Among the more than one hundred fifty letters collected in this volume are numerous correspondences concerning Whitman’s Civil War years, including a letter sending John Hay, the personal secretary to Abraham Lincoln, a manuscript copy of “O Captain, My Captain!” Additional letters address various aspects of the production of Leaves of Grass, the most notable being an extensive correspondence surrounding the Deathbed Edition, gathered by Whitman’s friend Horace Traubel, and reproduced here for the first time.
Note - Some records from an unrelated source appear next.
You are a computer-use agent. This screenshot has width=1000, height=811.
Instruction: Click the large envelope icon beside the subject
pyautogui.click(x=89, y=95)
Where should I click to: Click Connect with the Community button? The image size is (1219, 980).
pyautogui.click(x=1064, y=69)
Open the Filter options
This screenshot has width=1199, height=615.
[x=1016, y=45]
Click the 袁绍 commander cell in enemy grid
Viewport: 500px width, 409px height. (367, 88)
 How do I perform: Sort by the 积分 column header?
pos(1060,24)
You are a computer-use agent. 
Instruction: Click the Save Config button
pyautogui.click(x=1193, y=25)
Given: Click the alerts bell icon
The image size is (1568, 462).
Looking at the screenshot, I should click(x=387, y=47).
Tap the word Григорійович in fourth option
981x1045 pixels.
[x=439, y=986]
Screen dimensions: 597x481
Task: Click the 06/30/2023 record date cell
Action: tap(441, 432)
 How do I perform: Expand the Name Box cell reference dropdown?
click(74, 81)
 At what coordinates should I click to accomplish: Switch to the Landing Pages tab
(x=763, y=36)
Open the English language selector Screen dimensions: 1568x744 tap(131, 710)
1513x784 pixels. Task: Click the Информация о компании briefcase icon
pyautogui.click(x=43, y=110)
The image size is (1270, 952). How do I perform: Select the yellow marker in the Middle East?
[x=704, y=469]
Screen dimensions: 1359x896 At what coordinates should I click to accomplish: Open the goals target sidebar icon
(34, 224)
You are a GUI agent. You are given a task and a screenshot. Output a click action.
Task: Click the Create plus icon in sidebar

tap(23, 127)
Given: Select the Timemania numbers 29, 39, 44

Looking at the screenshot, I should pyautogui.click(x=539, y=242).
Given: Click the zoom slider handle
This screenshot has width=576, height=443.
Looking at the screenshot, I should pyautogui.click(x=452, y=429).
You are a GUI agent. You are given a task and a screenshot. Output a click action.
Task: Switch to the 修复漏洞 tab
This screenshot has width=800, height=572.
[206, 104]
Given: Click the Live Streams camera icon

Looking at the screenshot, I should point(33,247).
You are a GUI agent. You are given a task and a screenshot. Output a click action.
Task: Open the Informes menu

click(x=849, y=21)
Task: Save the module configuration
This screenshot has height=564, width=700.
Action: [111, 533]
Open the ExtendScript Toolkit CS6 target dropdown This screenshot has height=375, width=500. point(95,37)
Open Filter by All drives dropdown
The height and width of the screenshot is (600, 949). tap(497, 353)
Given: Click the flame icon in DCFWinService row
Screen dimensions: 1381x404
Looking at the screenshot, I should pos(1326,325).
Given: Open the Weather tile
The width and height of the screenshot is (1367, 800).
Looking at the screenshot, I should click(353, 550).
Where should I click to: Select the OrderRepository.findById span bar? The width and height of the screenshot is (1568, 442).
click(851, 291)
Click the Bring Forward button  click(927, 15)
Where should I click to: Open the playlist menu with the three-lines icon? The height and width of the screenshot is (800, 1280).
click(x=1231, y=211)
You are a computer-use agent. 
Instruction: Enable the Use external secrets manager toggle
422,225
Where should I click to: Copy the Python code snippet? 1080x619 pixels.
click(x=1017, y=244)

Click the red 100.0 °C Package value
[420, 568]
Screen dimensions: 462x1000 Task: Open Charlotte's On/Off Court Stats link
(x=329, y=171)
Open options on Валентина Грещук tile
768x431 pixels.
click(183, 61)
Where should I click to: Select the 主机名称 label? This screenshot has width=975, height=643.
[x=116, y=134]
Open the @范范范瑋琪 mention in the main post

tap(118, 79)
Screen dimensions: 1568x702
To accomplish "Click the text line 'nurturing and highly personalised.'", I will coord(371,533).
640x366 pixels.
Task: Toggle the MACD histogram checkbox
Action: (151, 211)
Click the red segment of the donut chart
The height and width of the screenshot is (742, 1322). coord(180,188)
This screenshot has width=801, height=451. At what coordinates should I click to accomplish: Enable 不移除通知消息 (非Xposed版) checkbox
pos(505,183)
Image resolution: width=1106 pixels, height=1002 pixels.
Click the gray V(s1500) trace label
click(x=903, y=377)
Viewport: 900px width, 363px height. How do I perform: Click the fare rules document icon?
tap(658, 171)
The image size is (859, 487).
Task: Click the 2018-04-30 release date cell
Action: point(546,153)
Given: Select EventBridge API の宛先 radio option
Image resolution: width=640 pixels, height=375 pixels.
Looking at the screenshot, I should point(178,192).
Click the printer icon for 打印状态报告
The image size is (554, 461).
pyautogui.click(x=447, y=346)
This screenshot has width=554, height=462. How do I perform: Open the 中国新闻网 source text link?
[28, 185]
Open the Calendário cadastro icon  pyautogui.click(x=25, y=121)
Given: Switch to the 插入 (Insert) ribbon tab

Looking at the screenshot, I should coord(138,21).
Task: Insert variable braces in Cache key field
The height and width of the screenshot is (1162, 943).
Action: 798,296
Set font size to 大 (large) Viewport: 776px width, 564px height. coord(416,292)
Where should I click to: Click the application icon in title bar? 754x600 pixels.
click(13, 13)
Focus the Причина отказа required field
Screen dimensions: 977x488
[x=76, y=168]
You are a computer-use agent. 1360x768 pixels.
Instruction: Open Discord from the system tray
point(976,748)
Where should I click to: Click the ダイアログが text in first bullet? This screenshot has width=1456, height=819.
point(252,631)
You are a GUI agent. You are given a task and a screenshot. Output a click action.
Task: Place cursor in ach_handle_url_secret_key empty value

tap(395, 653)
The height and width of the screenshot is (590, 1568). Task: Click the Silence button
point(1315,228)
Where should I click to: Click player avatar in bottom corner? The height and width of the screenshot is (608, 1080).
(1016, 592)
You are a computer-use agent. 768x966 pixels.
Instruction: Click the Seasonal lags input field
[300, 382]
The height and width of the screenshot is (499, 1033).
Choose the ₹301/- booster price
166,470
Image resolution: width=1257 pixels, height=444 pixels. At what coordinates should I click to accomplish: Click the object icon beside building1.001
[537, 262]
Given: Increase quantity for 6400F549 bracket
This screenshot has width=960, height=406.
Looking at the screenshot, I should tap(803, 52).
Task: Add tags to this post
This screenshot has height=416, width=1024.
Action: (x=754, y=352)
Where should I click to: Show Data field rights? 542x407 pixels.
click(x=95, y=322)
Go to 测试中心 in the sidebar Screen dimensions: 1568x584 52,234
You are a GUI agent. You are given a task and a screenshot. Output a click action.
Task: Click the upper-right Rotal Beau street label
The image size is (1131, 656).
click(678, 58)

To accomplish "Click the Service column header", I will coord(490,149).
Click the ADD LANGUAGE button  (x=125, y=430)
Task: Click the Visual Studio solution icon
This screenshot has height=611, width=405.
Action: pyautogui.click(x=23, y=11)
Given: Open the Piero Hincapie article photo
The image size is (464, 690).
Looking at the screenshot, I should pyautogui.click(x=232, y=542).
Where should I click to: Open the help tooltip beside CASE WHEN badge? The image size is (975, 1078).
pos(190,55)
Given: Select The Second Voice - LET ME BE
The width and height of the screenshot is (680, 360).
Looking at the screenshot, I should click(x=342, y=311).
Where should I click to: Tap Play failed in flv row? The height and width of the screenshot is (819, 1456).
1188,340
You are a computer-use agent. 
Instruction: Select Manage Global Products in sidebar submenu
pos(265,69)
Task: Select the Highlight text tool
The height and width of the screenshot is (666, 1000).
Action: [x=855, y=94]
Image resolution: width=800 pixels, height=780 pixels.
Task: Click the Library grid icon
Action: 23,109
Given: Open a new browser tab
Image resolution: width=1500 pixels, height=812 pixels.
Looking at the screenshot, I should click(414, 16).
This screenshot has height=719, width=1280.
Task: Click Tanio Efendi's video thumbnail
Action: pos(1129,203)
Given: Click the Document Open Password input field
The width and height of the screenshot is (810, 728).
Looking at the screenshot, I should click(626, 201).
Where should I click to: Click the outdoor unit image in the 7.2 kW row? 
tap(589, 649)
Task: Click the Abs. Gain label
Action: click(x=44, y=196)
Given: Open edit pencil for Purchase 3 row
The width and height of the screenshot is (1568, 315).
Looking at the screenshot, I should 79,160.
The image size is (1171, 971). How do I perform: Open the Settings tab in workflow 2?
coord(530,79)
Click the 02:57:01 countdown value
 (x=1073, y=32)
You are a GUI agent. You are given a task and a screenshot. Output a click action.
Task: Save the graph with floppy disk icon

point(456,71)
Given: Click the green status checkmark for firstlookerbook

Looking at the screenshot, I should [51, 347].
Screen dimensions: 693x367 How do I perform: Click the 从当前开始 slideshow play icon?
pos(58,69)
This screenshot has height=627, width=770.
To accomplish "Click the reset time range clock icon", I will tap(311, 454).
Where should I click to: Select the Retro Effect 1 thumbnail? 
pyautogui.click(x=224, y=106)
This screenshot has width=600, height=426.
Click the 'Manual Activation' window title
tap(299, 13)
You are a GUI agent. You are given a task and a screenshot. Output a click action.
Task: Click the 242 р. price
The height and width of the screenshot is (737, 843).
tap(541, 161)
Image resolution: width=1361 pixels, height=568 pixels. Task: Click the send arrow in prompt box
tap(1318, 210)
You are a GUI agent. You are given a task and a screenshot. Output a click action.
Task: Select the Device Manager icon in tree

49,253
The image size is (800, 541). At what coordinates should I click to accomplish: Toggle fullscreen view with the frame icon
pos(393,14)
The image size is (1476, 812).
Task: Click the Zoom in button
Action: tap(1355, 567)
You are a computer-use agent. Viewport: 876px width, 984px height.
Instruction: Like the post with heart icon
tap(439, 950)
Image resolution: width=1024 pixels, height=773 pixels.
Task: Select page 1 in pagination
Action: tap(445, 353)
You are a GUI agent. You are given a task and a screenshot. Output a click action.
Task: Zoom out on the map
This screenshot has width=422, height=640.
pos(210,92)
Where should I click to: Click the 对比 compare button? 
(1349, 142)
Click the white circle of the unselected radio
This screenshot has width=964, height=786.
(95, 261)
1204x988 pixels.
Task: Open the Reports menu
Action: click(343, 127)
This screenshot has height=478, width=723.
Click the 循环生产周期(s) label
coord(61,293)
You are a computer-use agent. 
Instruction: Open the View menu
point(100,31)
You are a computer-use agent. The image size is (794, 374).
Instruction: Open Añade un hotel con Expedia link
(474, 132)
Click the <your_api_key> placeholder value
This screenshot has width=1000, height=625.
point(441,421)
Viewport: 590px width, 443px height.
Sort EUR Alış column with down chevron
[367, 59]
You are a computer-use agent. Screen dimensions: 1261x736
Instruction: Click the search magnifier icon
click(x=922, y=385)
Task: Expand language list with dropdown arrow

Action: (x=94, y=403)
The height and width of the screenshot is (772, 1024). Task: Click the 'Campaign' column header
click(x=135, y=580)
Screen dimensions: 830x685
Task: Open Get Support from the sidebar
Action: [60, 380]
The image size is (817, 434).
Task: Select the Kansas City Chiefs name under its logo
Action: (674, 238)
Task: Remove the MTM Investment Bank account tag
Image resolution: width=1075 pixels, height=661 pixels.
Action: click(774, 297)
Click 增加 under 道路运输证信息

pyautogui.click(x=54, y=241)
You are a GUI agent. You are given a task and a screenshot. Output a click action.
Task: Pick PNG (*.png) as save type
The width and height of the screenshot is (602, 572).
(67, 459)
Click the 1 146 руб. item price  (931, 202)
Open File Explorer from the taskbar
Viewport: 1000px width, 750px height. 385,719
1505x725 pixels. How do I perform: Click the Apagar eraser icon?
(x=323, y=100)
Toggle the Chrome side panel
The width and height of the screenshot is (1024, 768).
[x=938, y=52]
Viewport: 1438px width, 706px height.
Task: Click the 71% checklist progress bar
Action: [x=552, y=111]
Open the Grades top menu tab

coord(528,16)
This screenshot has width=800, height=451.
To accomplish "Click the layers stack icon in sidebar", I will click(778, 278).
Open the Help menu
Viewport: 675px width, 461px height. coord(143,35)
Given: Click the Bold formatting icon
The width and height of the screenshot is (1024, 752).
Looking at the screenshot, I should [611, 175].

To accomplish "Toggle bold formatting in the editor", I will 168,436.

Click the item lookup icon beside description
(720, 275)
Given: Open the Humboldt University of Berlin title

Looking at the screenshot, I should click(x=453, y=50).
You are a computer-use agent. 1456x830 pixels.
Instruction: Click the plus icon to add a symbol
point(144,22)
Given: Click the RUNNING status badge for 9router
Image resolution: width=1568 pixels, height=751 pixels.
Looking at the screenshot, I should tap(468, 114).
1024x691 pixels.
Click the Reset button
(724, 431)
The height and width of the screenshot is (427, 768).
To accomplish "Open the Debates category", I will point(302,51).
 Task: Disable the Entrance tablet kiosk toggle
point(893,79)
Most significantly, this volume at last incorporates Whitman’s early letters to Abraham Paul Leech, first published by Arthur Golden in American Literature in 1986. The revelations contained in these letters must be considered among the most important discoveries about Whitman’s life made during the last half of the twentieth century.
Regardless of whether their significance is great or small, immediate or long-term, each new piece of Whitman’s correspondence returns us to a particular moment in his life and suggests the limitless directions that remain for Whitman scholarship.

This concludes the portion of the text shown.